Sergio Diez: Presidente, presidente, Sr. Presidente...Yo creo que la mesa ha cumplido con su obligación. Pero también es cierto que el funcionamiento constitucional de la república no puede permitir actos de esta naturaleza. Esa es la tendencia básica del terrorismo. Tratar de impedir el funcionamiento normal de una democracia.

(...)

Nuñez: Sr. Presidente, no tenemos problema que Ud. abra la sesión. Vamos a retirar las fotografías de nuestra pupitres. Lo vamos a hacer con mucho dolor porque lo cierto es que la presencia tanto de Salvador Allende como Exequiel Ponce y otras personas son personas que podrían estar perfectamente en esta ocasión. No hay ninguna razón que Ud. haya impedido que estas fotografías de las personas que nosotros queremos tanto hayan estado presente junto con nosotros. Lo vamos a hacer porque jamas hemos impedido el funcionamiento del Senado, es más, jamás hemos impedido el funcionamiento de la democracia en nuestro país. En gran medida, la democracia se debe porque nosotros hicimos los esfuerzos para la democracia y no el General. Pinochet, ahora Senador.
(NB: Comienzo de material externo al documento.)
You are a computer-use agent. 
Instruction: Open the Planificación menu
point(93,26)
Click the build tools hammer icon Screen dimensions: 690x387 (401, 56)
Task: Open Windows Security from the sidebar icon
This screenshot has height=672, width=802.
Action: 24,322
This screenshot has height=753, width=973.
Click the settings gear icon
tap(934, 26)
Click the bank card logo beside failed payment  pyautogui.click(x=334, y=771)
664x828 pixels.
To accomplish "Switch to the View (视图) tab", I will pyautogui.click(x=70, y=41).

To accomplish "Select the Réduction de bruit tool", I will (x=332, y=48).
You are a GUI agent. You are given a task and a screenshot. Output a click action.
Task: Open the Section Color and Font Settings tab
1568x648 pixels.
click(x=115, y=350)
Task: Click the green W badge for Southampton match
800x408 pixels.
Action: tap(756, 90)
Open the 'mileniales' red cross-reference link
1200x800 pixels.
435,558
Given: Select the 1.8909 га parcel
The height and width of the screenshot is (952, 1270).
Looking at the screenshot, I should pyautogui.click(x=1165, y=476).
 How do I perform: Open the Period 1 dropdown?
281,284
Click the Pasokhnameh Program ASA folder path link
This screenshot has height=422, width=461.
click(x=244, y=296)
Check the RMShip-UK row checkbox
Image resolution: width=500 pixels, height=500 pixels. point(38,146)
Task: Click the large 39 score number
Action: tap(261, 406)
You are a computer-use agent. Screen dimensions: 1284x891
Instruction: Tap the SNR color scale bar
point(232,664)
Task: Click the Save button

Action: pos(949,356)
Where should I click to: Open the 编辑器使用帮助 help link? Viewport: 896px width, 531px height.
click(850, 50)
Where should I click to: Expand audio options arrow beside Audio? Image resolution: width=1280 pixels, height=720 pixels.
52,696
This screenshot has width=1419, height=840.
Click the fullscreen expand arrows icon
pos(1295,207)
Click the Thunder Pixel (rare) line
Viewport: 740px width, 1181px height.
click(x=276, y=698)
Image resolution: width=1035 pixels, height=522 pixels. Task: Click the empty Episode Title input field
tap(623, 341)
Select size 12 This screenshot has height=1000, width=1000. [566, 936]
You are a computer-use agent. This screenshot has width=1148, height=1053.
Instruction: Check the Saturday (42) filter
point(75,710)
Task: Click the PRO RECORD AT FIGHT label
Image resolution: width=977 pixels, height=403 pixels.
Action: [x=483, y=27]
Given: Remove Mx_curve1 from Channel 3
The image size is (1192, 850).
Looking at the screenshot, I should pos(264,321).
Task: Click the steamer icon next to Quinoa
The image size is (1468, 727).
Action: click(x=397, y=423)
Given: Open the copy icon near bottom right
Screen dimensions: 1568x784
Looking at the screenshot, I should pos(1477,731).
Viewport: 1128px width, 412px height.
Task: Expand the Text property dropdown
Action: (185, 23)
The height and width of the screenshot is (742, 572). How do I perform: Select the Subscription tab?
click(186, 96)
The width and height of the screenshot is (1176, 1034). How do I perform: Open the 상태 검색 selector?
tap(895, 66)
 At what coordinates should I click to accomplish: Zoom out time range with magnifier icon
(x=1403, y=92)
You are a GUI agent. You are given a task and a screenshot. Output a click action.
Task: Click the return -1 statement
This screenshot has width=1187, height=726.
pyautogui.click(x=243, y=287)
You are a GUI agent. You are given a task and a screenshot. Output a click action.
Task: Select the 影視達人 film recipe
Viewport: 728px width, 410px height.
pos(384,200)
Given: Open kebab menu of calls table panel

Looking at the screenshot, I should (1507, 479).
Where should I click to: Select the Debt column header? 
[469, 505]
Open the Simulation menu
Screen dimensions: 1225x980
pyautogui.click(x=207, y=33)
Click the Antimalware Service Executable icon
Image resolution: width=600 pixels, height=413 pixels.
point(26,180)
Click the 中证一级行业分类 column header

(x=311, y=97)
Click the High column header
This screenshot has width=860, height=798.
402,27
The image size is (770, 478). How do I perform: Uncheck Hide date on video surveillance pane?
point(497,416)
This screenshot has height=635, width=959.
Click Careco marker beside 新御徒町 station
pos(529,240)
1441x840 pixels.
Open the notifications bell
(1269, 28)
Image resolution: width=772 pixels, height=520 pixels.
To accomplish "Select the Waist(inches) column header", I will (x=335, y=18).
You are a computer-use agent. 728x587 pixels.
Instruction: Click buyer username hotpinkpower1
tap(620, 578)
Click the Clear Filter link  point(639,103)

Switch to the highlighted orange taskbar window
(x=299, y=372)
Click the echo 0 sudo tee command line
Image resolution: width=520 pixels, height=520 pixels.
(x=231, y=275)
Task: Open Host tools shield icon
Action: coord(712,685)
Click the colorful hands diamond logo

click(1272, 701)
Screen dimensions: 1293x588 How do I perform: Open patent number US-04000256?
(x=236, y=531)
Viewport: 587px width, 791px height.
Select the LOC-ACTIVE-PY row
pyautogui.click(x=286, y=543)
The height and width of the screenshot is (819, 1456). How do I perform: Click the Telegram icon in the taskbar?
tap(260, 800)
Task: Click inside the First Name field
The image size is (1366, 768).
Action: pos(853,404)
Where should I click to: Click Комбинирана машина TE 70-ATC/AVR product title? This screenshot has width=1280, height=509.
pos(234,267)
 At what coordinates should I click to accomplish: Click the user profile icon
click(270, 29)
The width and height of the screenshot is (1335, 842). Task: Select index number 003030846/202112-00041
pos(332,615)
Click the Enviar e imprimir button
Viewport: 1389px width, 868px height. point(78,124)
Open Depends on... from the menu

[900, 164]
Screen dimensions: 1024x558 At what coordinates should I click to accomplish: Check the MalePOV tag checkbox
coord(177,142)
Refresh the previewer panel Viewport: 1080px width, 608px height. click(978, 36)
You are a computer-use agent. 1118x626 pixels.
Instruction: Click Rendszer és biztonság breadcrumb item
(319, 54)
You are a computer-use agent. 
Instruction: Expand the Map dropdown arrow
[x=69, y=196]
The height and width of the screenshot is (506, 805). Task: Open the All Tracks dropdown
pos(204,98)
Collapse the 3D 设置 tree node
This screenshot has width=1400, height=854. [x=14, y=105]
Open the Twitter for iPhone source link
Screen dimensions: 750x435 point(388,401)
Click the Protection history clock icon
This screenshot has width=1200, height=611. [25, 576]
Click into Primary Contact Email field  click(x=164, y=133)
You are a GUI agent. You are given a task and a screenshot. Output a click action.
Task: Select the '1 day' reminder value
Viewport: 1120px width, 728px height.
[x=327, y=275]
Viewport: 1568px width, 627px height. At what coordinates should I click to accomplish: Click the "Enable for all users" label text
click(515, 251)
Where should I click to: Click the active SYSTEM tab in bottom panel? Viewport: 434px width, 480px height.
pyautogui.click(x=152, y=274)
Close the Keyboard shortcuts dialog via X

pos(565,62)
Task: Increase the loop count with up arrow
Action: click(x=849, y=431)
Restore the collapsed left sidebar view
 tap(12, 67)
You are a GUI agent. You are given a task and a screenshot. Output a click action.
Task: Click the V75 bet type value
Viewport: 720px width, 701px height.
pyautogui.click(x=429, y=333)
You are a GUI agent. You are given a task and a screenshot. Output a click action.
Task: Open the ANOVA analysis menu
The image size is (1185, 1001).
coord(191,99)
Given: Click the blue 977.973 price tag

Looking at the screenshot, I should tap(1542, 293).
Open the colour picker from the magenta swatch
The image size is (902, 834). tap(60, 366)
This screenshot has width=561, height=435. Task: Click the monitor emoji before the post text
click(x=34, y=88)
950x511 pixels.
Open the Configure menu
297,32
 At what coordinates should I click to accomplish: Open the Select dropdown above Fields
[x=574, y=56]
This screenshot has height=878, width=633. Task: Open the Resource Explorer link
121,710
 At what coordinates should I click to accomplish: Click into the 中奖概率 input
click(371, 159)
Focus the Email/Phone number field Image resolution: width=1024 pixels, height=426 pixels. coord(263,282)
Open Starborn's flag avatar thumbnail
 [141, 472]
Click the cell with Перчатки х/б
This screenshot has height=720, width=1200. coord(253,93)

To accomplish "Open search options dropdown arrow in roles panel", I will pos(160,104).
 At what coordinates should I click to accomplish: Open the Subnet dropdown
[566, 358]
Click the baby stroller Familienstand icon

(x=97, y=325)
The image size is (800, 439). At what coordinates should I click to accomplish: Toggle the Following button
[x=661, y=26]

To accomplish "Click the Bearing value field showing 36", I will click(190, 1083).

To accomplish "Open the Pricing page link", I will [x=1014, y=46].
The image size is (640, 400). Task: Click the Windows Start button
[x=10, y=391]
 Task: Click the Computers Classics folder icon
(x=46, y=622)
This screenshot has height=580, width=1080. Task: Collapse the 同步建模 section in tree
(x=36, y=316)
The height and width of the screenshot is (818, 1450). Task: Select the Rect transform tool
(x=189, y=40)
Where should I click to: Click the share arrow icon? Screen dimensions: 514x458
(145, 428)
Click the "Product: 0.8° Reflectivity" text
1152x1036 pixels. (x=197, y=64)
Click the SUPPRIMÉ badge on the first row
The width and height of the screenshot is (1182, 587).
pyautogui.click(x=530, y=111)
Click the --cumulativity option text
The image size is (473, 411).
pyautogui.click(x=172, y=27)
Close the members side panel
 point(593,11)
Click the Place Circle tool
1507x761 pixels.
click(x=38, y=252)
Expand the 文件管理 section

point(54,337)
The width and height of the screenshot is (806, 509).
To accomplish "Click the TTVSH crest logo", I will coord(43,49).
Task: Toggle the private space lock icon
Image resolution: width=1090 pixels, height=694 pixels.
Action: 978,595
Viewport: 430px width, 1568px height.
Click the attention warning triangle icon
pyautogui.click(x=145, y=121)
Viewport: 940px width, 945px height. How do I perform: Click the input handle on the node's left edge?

Romero: En nombre de Dios, se abre la sesión.

 

Aquel día, más de 500 personas fueron detenidas por Carabineros durante las protestas en contra el senador vitalicio que se efectuaron a lo largo del país. Utilizando los mismos métodos de antaño, la policía responde a los manifestantes con bombas lacrimógenas, carros lanza aguas y otras formas de violencia física. La noche del 11 de marzo de 1998 también trajo consigo memorias de un pasado demasiado cercano para muchos de los habitantes del país. Así fue que, entre otras, Villa Francia, una de las poblaciones más conocidas de Santiago, se vio inundada aquella noche de tanques que se desplegaron por las calles de la población.

Al día siguiente, Chile vuelve a su extraña normalidad.